At The Octagon, a freehold development on Cecil Street, four units with a total area of 6,189 sq ft fetched the second-highest profit of $4.3 million in the strata office segment last year. The units were bought at $9.9 million, or $1,600 psf, in June 2008 and sold at $14.2 million, or $2,294 psf, in November 2016. This translates into a 43% profit, or 4% annualised over eight years.
Six strata retail units sold at average loss of 5% in 2016
In the strata retail segment, the proportion of unprofitable transactions was 14% (13 out of 92 matched transactions) in 2015. In 2016, the proportion declined to 10% (six out of 64 matched transactions). Strata retail units transacted in 2016, whose prior caveats could be traced, fetched an average profit of $399,348, or 62%. Forty-four per cent (28 out of 64) of the units sold at a profit in 2016 were bought between 2011 and 2013, before prices peaked at end-2014.
The biggest loss of $550,000 for a strata retail unit sold last year accrued to a 1,539 sq ft property at Bukit Timah Plaza, a 99-year leasehold development.

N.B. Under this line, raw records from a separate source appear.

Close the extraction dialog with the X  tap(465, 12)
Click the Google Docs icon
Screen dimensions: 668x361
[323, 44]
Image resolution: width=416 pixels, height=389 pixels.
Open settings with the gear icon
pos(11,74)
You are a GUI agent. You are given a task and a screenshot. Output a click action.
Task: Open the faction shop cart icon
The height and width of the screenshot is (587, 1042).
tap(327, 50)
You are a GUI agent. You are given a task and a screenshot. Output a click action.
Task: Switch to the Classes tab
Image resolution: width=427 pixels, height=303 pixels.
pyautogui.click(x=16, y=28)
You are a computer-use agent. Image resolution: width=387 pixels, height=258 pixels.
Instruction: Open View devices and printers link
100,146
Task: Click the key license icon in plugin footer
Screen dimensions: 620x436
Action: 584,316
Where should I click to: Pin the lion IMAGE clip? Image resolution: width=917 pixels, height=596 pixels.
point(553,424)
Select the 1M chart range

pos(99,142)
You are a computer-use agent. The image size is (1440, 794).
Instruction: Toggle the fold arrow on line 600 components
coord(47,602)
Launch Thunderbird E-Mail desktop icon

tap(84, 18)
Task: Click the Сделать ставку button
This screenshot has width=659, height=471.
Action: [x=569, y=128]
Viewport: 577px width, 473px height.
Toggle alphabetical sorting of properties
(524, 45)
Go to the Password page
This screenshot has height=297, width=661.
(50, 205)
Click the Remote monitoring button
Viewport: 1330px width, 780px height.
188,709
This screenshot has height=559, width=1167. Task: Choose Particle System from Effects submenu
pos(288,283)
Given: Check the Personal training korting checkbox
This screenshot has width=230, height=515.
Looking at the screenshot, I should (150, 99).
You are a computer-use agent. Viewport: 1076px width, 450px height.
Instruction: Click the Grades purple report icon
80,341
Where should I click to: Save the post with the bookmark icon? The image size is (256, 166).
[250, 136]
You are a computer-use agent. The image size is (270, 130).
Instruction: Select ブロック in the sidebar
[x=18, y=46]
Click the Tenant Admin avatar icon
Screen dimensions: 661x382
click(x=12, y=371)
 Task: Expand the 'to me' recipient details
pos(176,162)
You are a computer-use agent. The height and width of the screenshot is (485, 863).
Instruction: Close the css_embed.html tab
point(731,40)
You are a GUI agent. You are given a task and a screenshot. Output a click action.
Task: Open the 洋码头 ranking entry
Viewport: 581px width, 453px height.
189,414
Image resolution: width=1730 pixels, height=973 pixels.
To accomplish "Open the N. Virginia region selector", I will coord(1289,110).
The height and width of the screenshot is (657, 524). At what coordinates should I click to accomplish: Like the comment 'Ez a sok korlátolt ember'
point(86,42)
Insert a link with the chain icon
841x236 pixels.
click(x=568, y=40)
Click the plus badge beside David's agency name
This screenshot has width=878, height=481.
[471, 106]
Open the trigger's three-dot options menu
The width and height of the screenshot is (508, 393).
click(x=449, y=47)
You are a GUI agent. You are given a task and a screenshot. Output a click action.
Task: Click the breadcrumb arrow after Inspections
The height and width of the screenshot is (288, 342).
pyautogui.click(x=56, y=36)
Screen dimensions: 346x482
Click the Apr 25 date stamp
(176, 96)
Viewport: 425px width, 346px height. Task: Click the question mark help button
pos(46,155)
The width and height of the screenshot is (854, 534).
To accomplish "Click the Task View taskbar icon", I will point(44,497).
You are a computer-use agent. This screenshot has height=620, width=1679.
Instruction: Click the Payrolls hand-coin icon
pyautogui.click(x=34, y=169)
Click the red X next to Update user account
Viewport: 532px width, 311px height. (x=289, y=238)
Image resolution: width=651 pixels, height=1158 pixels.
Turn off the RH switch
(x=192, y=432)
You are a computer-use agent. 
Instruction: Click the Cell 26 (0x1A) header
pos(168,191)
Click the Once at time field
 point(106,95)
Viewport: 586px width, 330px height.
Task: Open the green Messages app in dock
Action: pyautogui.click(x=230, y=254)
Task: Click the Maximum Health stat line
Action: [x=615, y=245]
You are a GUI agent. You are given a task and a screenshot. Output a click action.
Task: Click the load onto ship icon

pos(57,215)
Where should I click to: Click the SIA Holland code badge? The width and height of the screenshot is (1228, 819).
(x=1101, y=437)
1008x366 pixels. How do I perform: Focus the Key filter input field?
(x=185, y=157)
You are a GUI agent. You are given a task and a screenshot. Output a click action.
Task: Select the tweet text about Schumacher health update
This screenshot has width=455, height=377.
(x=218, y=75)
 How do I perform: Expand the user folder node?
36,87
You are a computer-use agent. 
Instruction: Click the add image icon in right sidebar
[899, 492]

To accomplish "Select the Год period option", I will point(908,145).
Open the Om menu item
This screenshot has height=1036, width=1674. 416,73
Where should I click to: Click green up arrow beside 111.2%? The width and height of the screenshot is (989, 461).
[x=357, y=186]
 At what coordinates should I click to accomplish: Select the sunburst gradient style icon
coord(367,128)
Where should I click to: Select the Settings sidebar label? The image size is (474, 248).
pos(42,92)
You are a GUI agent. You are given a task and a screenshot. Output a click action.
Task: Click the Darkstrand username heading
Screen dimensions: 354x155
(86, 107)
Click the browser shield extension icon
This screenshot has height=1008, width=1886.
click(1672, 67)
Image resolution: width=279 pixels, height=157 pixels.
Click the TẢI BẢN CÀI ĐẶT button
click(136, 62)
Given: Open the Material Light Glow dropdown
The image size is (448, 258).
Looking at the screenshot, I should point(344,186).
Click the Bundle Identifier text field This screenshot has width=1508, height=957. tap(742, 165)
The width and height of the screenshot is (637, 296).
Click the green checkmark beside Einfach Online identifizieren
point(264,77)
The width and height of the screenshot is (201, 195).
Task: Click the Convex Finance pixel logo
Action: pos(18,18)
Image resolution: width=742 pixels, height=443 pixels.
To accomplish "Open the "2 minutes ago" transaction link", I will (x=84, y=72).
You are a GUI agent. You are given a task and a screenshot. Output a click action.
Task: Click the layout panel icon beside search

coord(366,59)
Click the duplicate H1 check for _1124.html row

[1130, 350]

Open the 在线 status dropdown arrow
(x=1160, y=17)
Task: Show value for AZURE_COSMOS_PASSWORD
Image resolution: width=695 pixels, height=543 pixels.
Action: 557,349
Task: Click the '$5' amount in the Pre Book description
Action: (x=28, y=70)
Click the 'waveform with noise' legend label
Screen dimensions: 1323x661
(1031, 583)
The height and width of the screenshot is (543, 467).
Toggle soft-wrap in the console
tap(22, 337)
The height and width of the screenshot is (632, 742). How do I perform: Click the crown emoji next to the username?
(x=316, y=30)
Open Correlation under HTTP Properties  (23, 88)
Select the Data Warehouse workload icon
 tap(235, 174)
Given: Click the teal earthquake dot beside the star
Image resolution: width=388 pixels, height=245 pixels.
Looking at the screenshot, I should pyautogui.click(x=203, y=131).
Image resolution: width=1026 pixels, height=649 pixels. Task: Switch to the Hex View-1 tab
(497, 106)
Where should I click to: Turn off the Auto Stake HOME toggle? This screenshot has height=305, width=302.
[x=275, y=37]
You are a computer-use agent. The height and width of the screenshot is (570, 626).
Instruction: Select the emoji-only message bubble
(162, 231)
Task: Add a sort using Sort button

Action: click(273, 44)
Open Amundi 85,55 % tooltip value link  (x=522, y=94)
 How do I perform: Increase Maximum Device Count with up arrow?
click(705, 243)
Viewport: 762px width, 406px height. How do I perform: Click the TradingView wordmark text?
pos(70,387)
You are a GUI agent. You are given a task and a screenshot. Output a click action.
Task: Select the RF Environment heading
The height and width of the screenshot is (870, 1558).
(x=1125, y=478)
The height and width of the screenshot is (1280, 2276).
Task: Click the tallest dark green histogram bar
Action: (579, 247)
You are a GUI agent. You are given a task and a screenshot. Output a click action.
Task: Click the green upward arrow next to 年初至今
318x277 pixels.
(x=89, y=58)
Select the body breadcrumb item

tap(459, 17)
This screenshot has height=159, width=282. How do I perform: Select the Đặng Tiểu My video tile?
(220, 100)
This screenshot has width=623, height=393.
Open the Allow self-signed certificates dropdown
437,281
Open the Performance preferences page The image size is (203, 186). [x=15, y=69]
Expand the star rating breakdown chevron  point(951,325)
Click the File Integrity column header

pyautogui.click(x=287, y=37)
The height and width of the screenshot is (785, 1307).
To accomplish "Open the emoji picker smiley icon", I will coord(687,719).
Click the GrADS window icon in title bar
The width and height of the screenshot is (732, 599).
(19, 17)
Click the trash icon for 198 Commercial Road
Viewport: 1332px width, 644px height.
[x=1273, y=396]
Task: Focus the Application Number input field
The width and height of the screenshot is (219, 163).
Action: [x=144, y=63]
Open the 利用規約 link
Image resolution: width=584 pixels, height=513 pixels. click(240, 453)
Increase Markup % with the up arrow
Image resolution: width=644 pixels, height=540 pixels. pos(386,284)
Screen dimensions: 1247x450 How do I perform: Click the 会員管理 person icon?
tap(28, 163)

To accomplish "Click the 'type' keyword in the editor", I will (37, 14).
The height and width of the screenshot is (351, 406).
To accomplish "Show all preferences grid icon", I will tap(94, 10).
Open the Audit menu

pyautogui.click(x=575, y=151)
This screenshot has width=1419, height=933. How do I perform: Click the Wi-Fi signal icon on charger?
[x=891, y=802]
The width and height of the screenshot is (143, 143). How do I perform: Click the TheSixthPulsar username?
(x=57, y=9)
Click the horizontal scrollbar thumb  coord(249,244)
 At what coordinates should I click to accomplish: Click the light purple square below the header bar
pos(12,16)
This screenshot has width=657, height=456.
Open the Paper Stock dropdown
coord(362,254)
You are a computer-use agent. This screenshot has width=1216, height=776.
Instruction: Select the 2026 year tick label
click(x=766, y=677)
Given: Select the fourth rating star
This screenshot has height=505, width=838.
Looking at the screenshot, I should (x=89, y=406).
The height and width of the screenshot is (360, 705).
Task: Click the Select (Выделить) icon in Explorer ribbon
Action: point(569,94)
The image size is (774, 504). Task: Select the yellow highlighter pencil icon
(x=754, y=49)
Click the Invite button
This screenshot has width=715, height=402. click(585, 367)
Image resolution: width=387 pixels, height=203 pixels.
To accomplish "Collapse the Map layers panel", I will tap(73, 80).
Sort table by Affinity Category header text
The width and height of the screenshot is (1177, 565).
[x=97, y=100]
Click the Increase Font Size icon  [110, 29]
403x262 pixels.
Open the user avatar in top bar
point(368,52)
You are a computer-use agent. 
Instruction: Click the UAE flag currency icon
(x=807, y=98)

The unit was bought at $3.35 million, or $2,176 psf, in September 2013 and sold at $2.8 million, or $1,819 psf, in April 2016. This translates into a loss of 16%, or 7% per annum over a holding period of about three years.
At The Lenox, a freehold development on Changi Road, a 560 sq ft unit was sold at the second-biggest loss of $162,793 for a strata retail unit in 2016. The seller had bought the unit at $1.56 million, or $2,792 psf, from the developer in February 2013 and sold it at $1.4 million, or $2,501 psf, in May 2016. This translates into a 10% loss, or 3% per annum over a three-year holding period.
The third-biggest loss of $38,000 for a strata retail unit sold last year accrued to a 431 sq ft unit at Far East Plaza, a freehold development completed in 1982. The unit was bought at $2.04 million, or $4,733 psf, in March 2007 and sold at $2 million, or $4,645 psf, in March 2016, after a nine-year holding period. This translates into a 2% loss.
The two most profitable transactions in the strata retail segment last year accrued to two units at Lucky Plaza, a freehold development completed in 1979. The larger profit of $2.67 million accrued to a first-floor 355 sq ft unit that was bought at $1.95 million, or $5,490 psf, in August 2012 and sold at $4.62 million, or $13,000 psf, in November 2016. This translates into a 137% profit, or 22% per annum over four years. The second-largest profit of $1.65 million in 2016 accrued to a 549 sq ft unit on the third floor that was bought at $1.15 million, or $2,095 psf, in February 2010 and sold at $2.8 million, or $5,101 psf, in April 2016. This translates into a 143% profit, or 15% per annum over a six-year holding period.
This article appeared in The Edge Property Pullout, Issue 761 (Jan 6, 2017) of The Edge Singapore.